Hey guys, just got all these sheets of Styrofoam from the good guys, will be using it for a rock background for my 36"x18"x36" (LxWxH) Exo Terra. Just wondering before I start, is the liquid nail adhesive good enough to bond the foam together?


----------



## martin-QLD (Jul 27, 2012)

Yep it works well good luck 
Cheers
Martin


----------



## Jaws07 (Jul 27, 2012)

first update.

I cut the Styrofoam to size and stuck it together with the liquid nails. I left a 1/2 inch to the glass either side of the background as well as an inch from the top. 



I then broke the styrofoam sheets into rock like pieces and positioned them onto the base sheet of foam.

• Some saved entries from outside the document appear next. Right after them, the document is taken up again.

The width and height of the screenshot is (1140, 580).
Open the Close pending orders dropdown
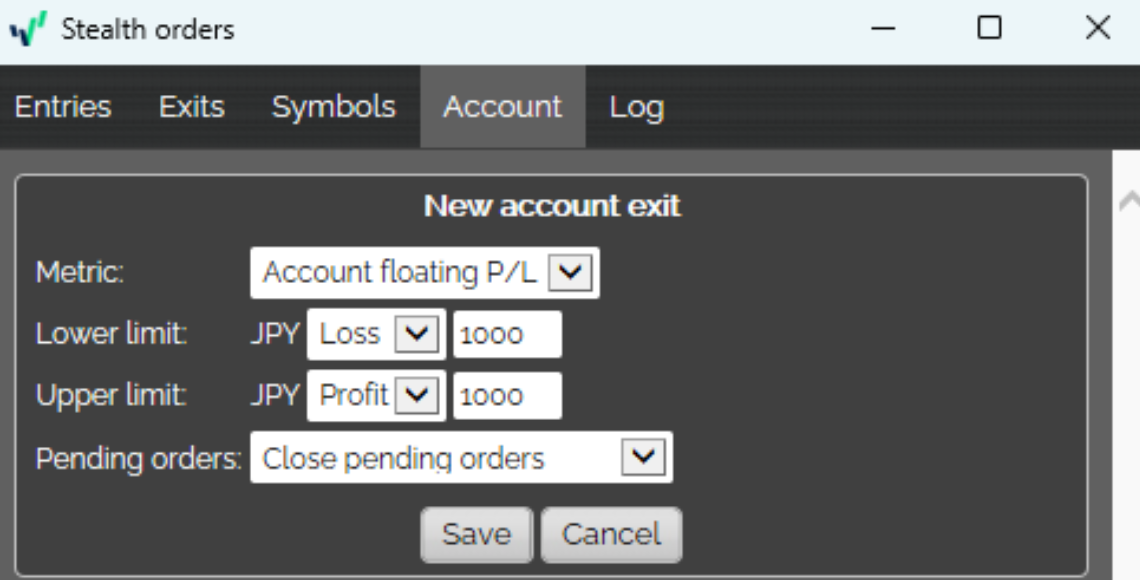pyautogui.click(x=440, y=458)
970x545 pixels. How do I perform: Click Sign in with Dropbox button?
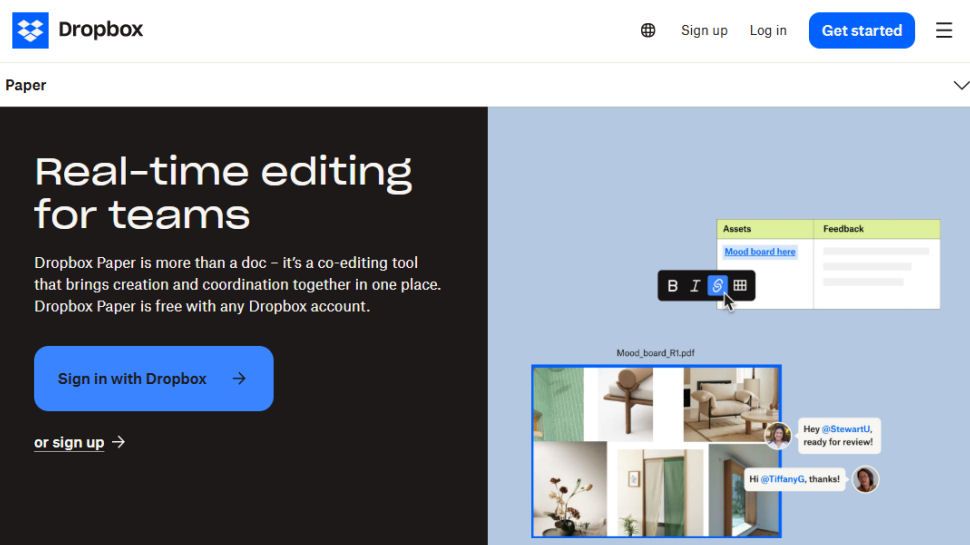tap(153, 378)
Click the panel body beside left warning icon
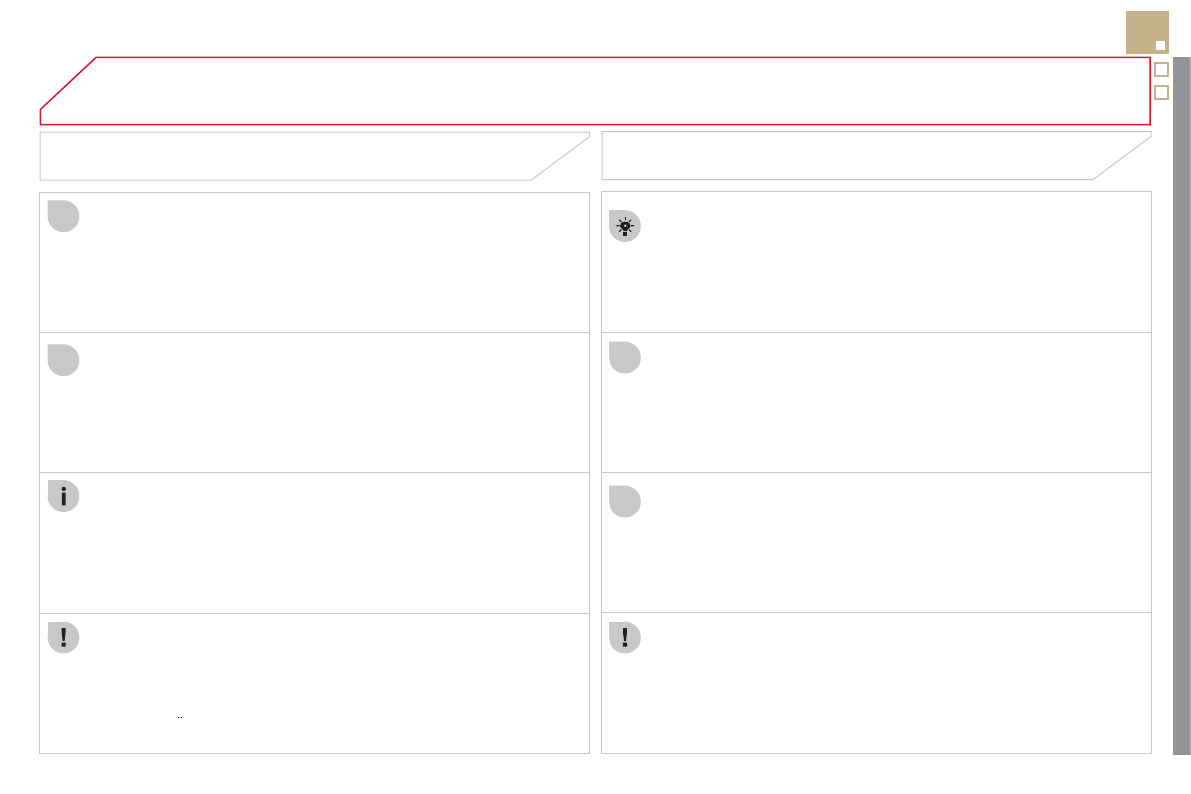This screenshot has height=794, width=1191. coord(330,685)
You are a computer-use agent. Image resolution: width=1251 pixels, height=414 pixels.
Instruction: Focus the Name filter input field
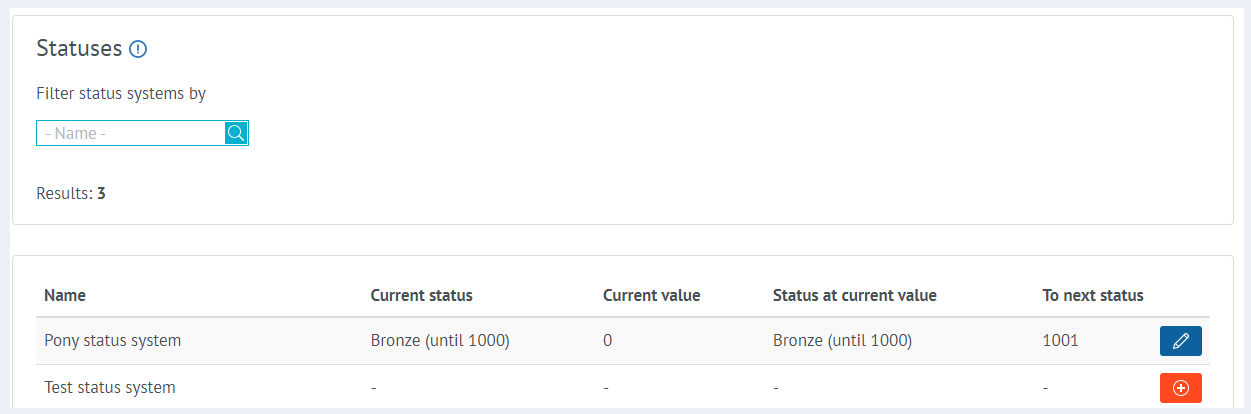point(131,133)
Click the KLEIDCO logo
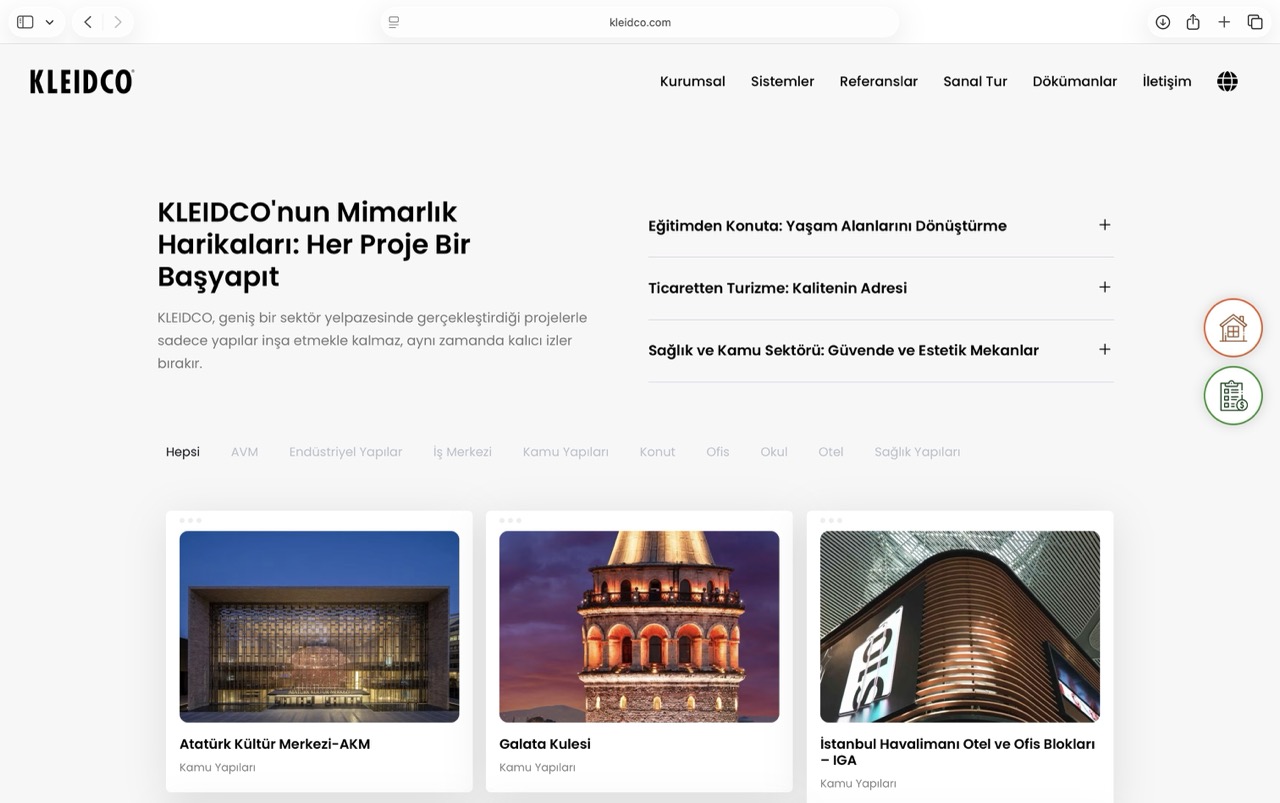Image resolution: width=1280 pixels, height=803 pixels. point(82,82)
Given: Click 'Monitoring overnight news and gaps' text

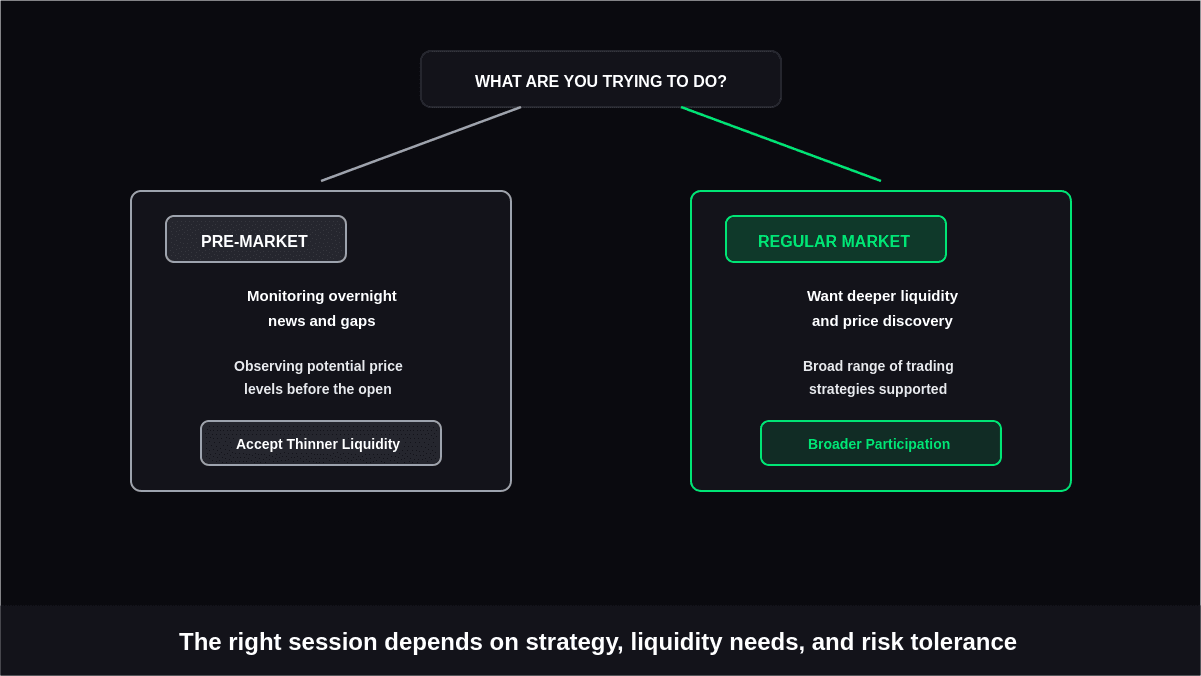Looking at the screenshot, I should coord(321,308).
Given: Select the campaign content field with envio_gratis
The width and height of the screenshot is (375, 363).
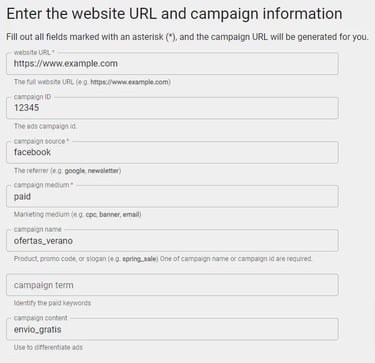Looking at the screenshot, I should (172, 329).
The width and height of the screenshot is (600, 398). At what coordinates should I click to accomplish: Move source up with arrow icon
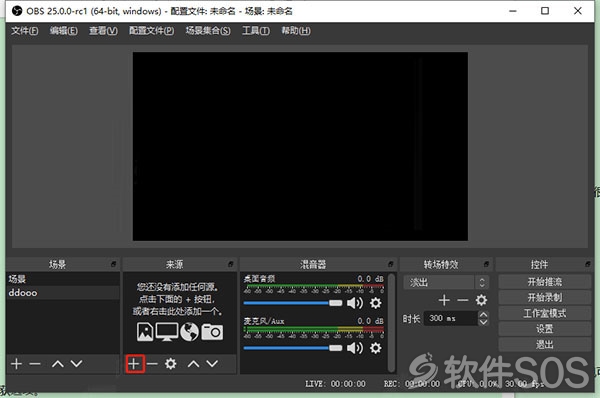tap(194, 364)

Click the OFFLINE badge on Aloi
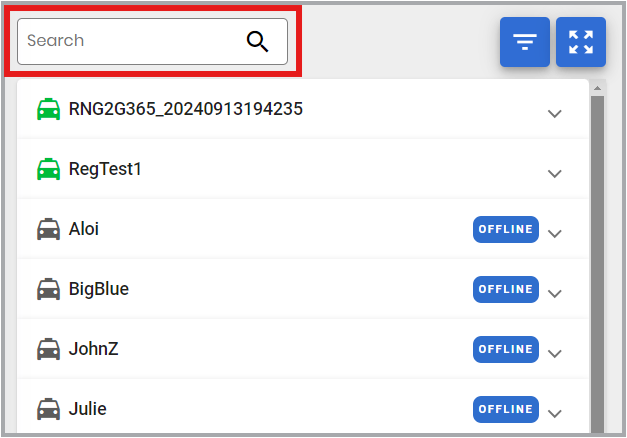click(x=506, y=230)

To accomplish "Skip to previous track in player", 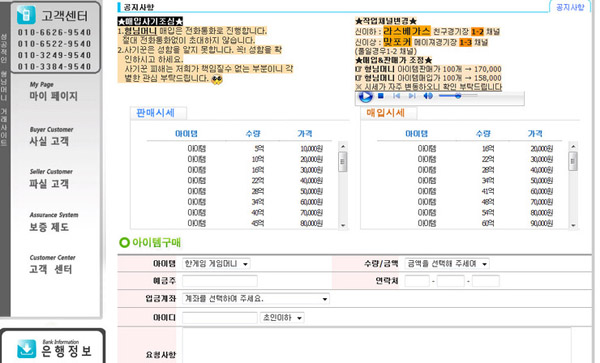I will pyautogui.click(x=396, y=96).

still have to stick them down, need to go to bunnings to pick up adhesive. Also needed to know what people use for grouts, paints and sealers as I have no idea what I should be using?


----------



## shrinkie (Jul 30, 2012)

most of us on here yous pond grout and sealer

whats going in the enclosure ?


----------



## Jaws07 (Jul 30, 2012)

shrinkie said:


> most of us on here yous pond grout and sealer
> 
> whats going in the enclosure ?



baby water dragons


----------



## Skitzmixer (Jul 30, 2012)

I used bondall tile and grout sealer, with just some grout i had laying around ( i mixed a bit of PVA glue for added strength on the last coat). Painted the wall with cheap acrylic paints


----------



## Nathyrich (Jul 30, 2012)

i just used sand and cement for mine, mixed with water and pva glue, its cheaper than grout. Then used pondtite to seal after 3-4 coats of sand cement. Ive made two rockwalls like this and both have turned out fine.


----------



## shrinkie (Jul 30, 2012)

make sure you do alot of coats coz their nails will tear it easily its better to use alot of thin coats then a few thick coats because it drys quicker and also makes it tuffer. make sure what ever you use wont harm them eitha and if you want a sandstone effect there is this liquid sandstone it comes in a bucket its really good for doing backgrounds keep us updated on your progress mate


----------



## Jaws07 (Aug 7, 2012)

Hey guys, finished all painting and grouting now! Will have pics up soon, one question is crommelin waterproof pond sealer alright to seal? I have already bought it, just thought I'd ask first before I put it on?


----------



## Cypher69 (Aug 7, 2012)

I understand using pondite...but what's the purpose of using grout & then grout sealer?


----------



## Jaws07 (Aug 7, 2012)

It's for waterproofing ponds which is basically what I'm trying to do for my background


----------



## Cypher69 (Aug 7, 2012)

Sorry still confused about the use of grout...I thought pondite is used to water proof. People always mention grouting first & then several coats of pondite after to seal/waterproof.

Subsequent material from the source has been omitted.